U.S. President Barack Obama. (Reuters/Larry Downing)
President Barack Obama authorized the US military to send 1,500 more troops to Iraq on Friday. That would nearly double the American military presence in the country. He also requested $5.6 billion for the fight against the Islamic State
The additional troops will expand the military’s role in training and helping Iraqi forces, focusing on the part of the volatile Anbar Province that is currently under Islamic State control, sources told NBC News.
Chairman of the Joint Chiefs of Staff Gen.
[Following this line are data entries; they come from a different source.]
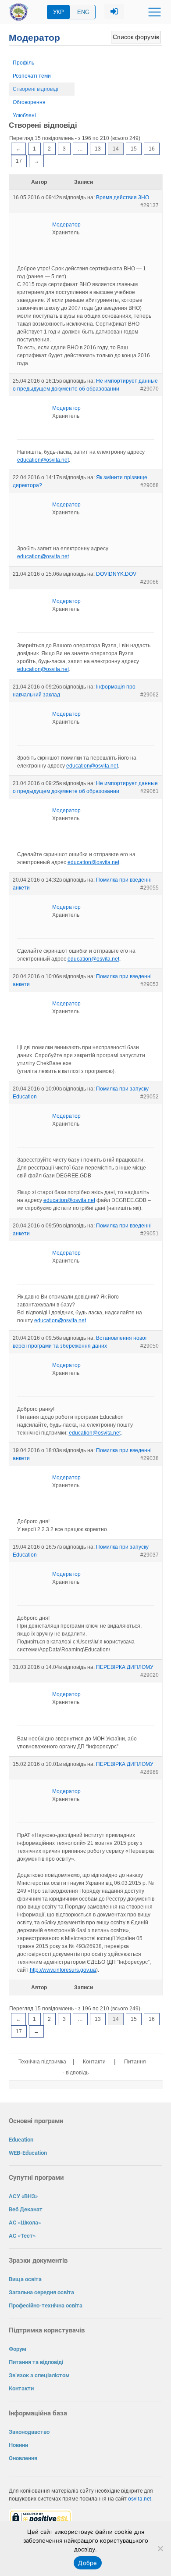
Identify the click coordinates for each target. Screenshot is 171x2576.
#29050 (149, 1346)
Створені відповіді (35, 89)
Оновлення (23, 2458)
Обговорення (29, 102)
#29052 (149, 1097)
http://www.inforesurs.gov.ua (63, 1970)
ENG (83, 12)
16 (152, 149)
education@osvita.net (43, 460)
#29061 (149, 791)
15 (134, 149)
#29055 (149, 888)
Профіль (23, 63)
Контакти (94, 2062)
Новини (18, 2445)
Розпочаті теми (32, 76)
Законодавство (29, 2432)
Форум (17, 2349)
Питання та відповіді (36, 2362)
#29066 (149, 582)
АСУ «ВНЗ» (23, 2196)
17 (19, 161)
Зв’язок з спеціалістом (39, 2375)
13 (98, 149)
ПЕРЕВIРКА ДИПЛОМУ (124, 1667)
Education (21, 2139)
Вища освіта (25, 2279)
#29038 (149, 1458)
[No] (160, 2548)
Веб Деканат (26, 2209)
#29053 (149, 984)
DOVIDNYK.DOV (116, 574)
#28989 (149, 1772)
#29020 (149, 1675)
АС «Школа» (25, 2222)
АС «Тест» (22, 2235)
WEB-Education (28, 2152)
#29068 (149, 485)
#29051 (149, 1234)
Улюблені (24, 115)
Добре (87, 2562)
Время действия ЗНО (122, 197)
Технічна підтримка (42, 2062)
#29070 (149, 389)
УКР (58, 12)
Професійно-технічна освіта (45, 2305)
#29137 (149, 205)
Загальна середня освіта (41, 2292)
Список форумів (136, 36)
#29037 (149, 1555)
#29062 (149, 695)
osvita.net (139, 2499)
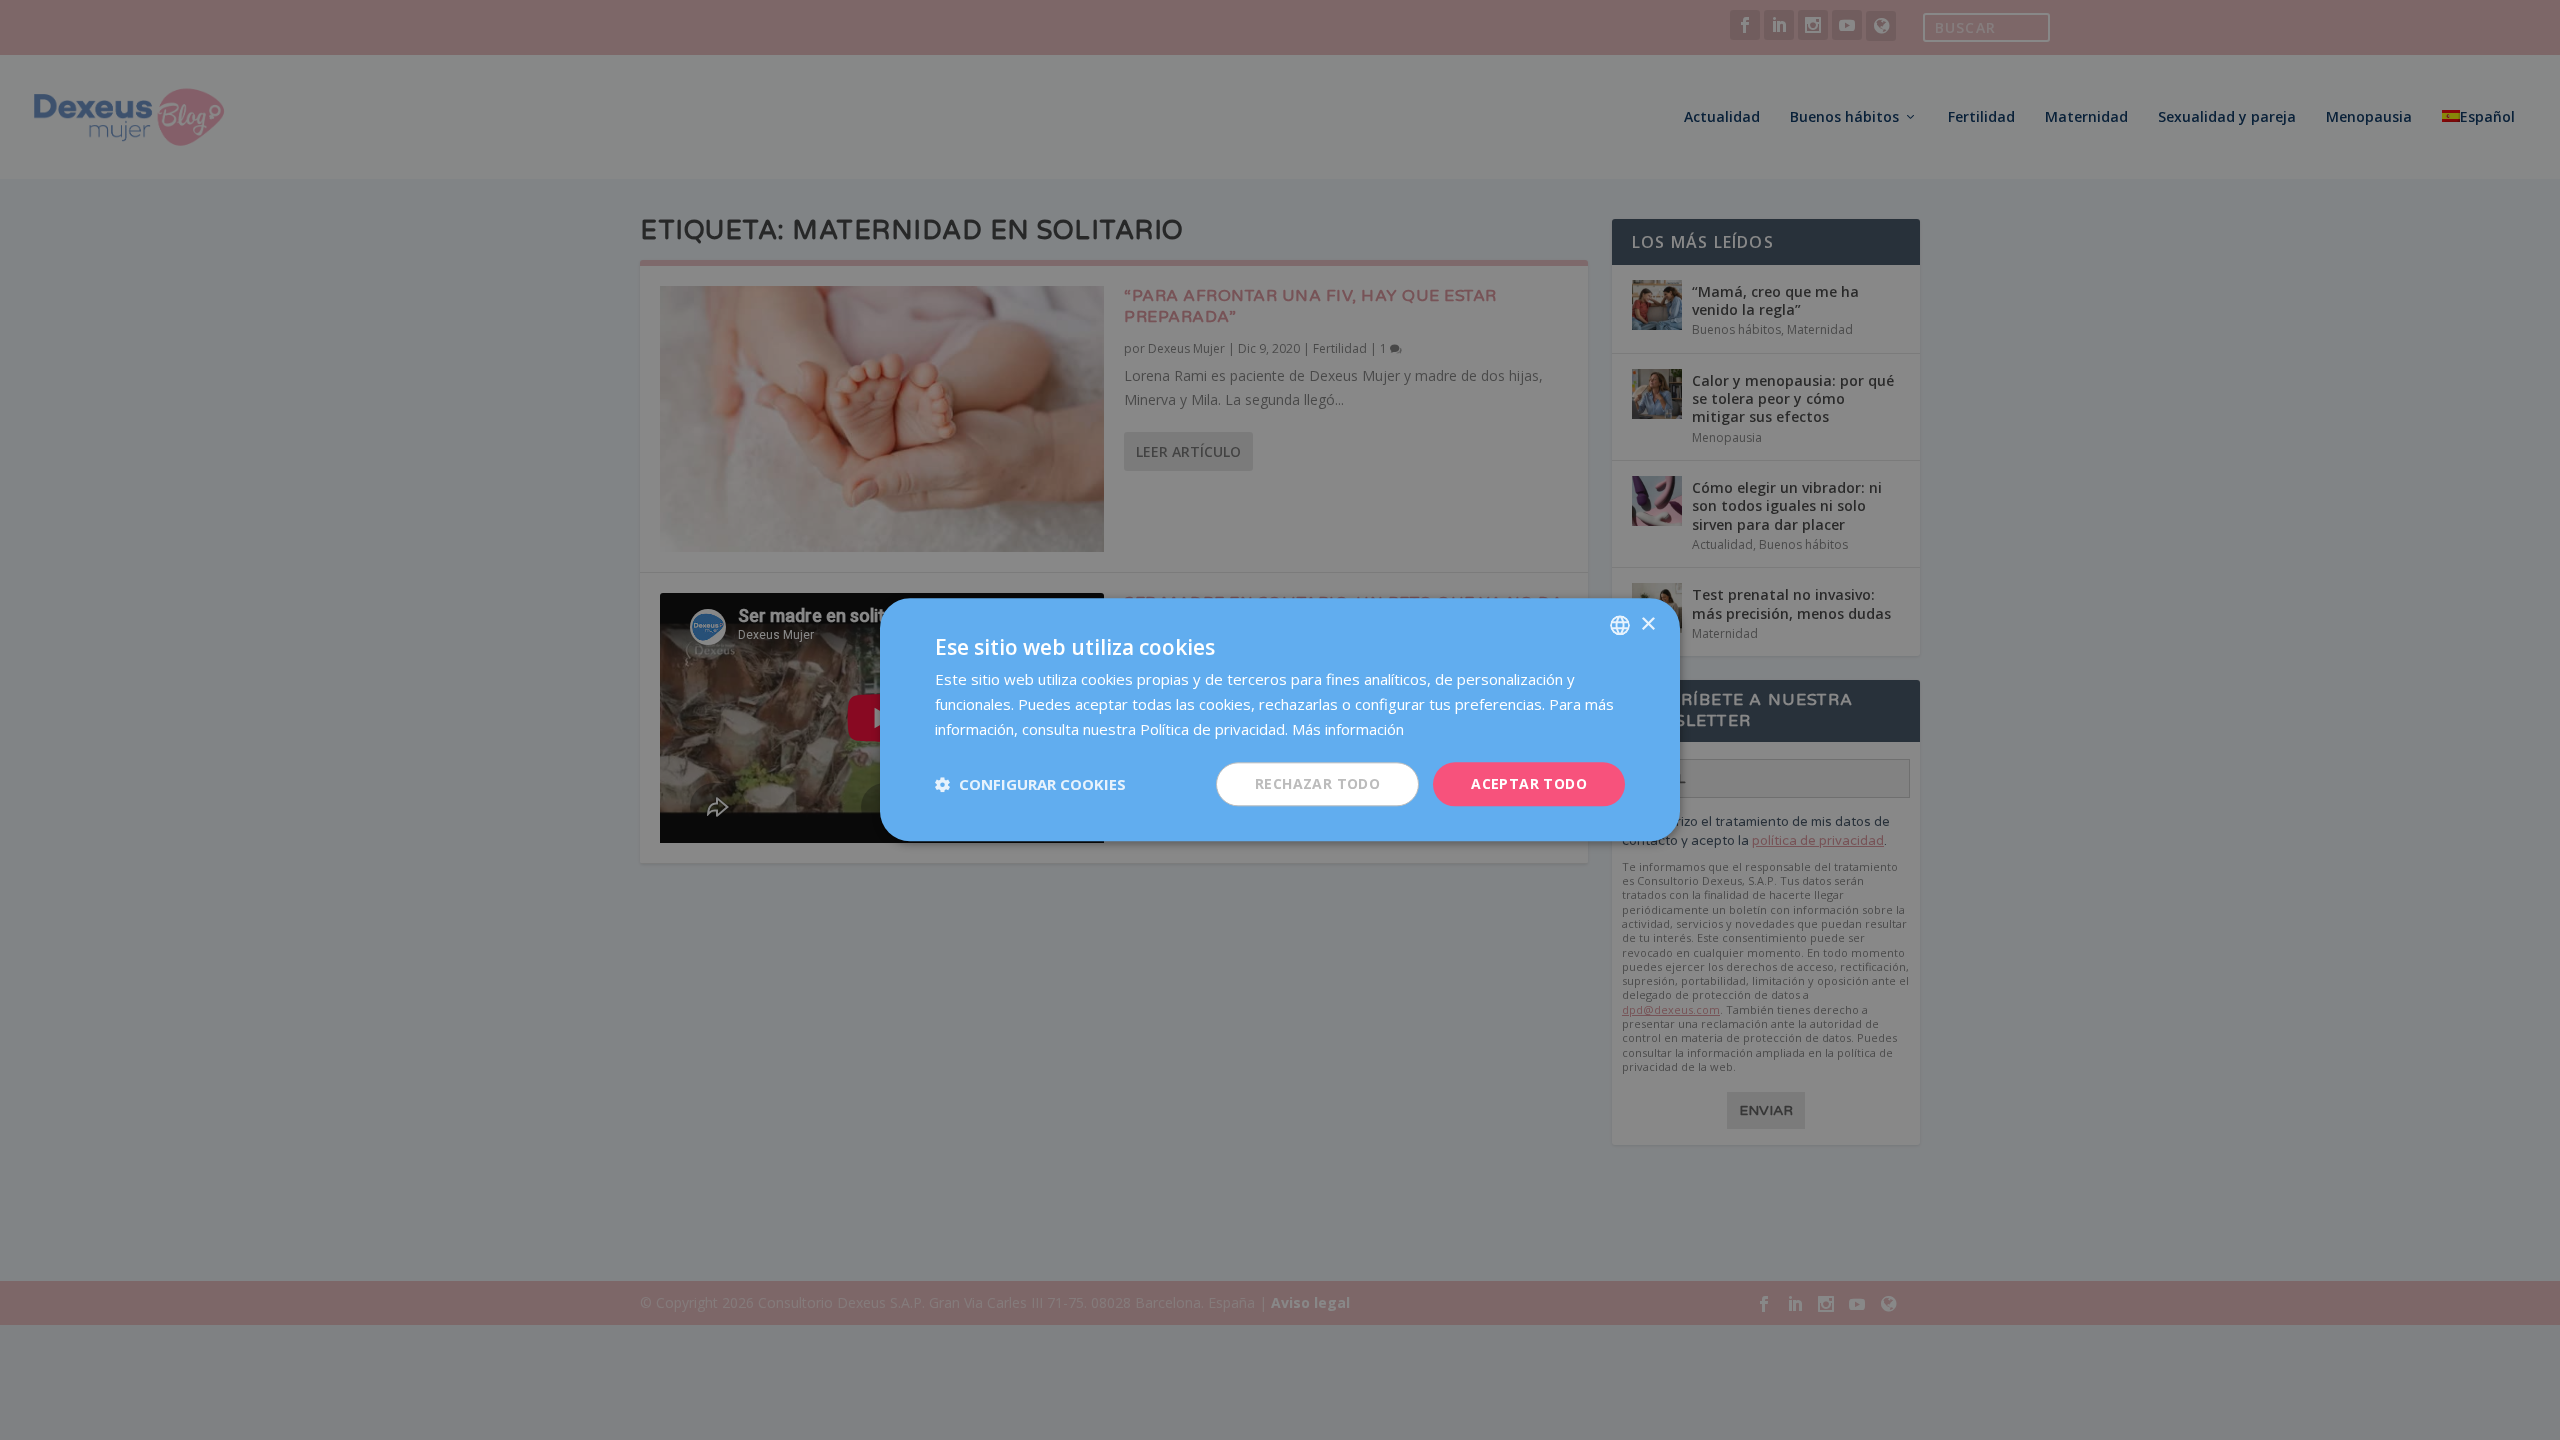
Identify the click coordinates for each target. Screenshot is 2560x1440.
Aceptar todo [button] (1529, 783)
Martin Dempsey ‒ and other high-ranking military officials ‒ have repeatedly warned that airstrikes will not be enough to defeat the brutal extremist group in Iraq and Syria.
“No one is under any illusion — under any illusions — that airstrikes alone will destroy ISIL,” Secretary of Defense Chuck Hagel told reporters at the end of September, calling Islamic State by one of its acronyms, at the end of September. “They are one element of our broader, comprehensive campaign against ISIL.”
The president is seeking from Congress a new authorization in the mission that would allow American troops to use force in Iraq. Sen. Mitch McConnell (R-Kentucky), the presumed incoming Senate majority leader, has said he would welcome such a move. The current bombing campaign, which began three months ago, relies on the 2001 resolution allowing for the use of military force in the wake of the September 11 attacks.
Senate Minority Leader U.S. Sen. Mitch McConnell. (AFP Photo/Win McNamee)
The White House will ask Congress for $5.6 billion for the operations in Iraq and Syria, which includes $1.6 billion for the new “Iraq Train and Equip Fund,” the White House Office of Management and Budget said.